By Richard Wright. Right from the start, Bigger Thomas had been headed for jail. It could have been for assault or petty larceny; by chance, it was for murder and rape. Native Son tells the story of this young black man caught in a downward spiral after he kills a young white woman in a brief moment of panic. Set in Chicago in the 1930s, Wright's powerful novel is an unsparing reflection on the poverty and feelings of hopelessness experienced by people in inner cities across the country and of what it means to be black in America.

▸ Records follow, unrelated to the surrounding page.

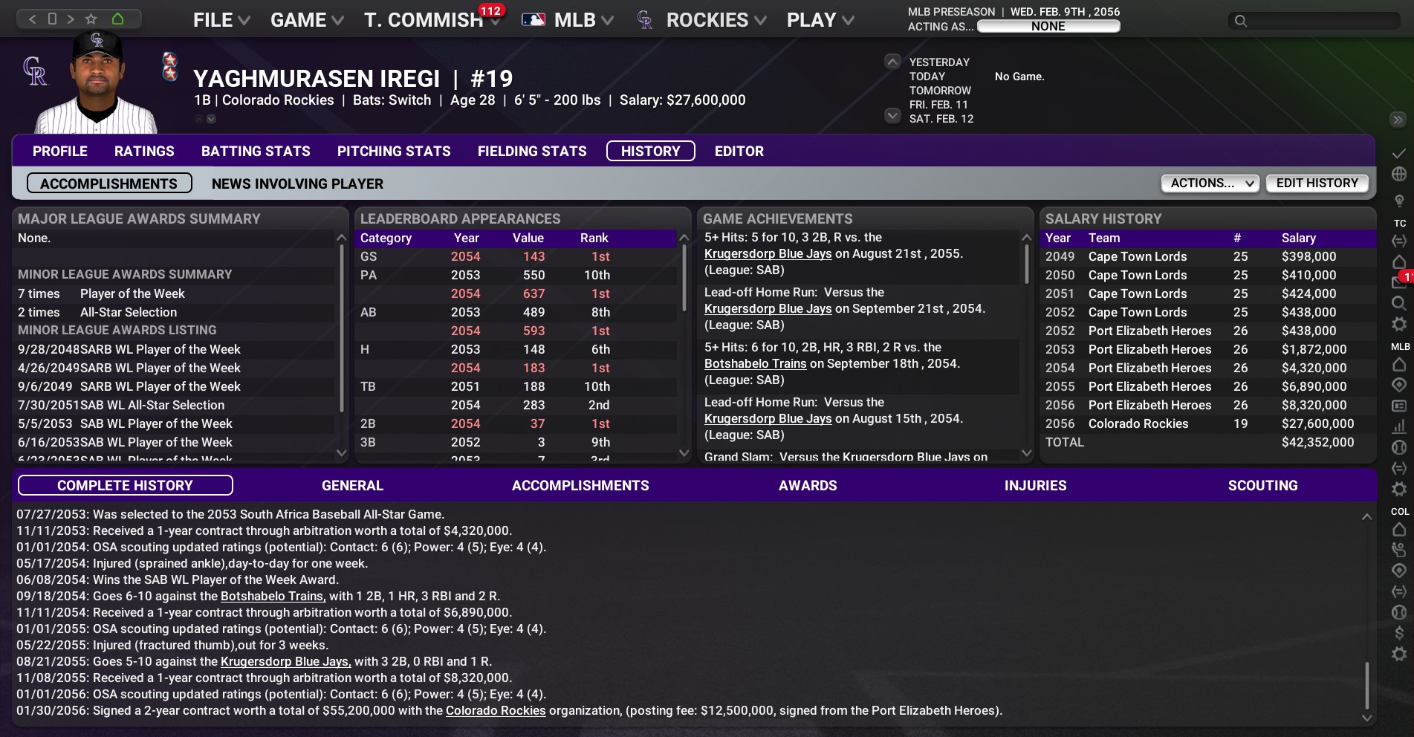Expand the right sidebar with double-arrow icon
The width and height of the screenshot is (1414, 737).
1398,120
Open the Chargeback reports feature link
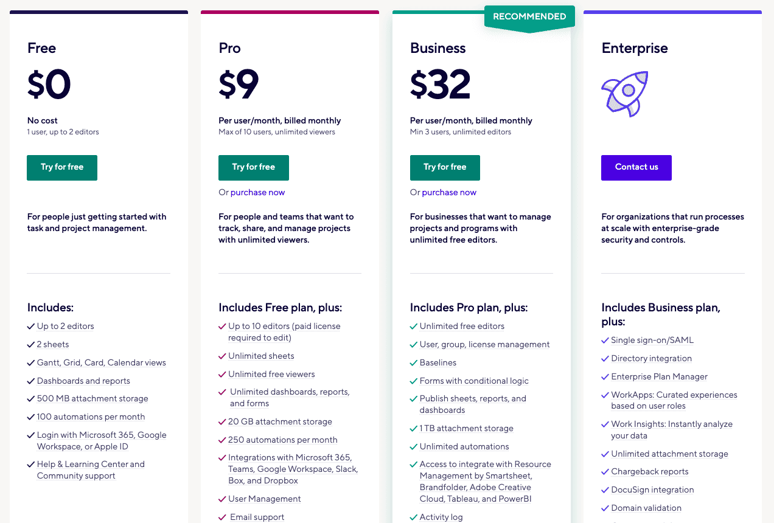Image resolution: width=774 pixels, height=523 pixels. click(649, 471)
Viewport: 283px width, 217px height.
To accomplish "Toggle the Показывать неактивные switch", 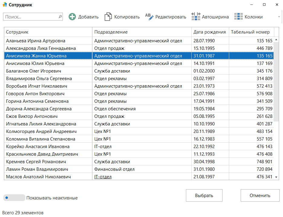I will (14, 198).

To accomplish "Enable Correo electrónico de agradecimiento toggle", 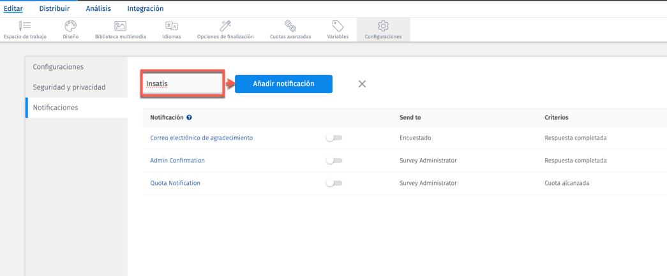I will [334, 138].
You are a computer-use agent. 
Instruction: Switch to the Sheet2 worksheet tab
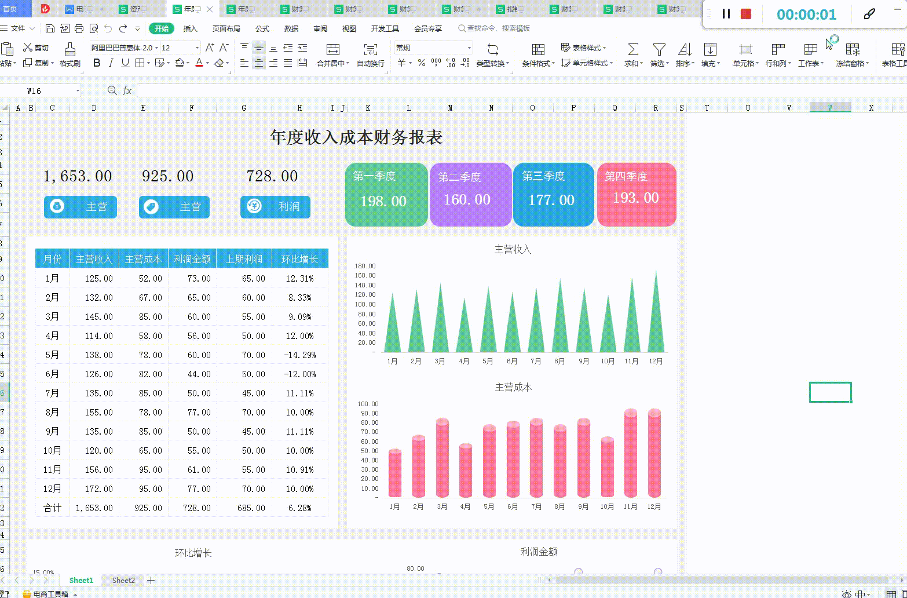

The novel published in 1940, addresses the issue of white American society's responsibility for the repression of blacks. The plot charts the decline of Bigger Thomas, a young African-American imprisoned for two murders--the accidental smothering of his white employer's daughter and the deliberate killing of his girlfriend to silence her. In his cell Thomas confronts his growing sense of injustice and concludes that violence is the only alternative to submission to white society. --The Merriam-Webster Encyclopedia of Literature. Harper Perennial Modern Classics (2005), English, Paperback: 544 pages.
"Native Son taught me that it's all right to have passion within your work" -- Gloria Naylor
About the Author
Richard Wright won international renown for his powerful and visceral depiction of the black experience. He stands today alongside such African-American luminaries as Zora Neale Hurston, James Baldwin, and Toni Morrison, and two of his novels, Native Son and Black Boy, are required reading in high schools and colleges across the nation. He died in 1960.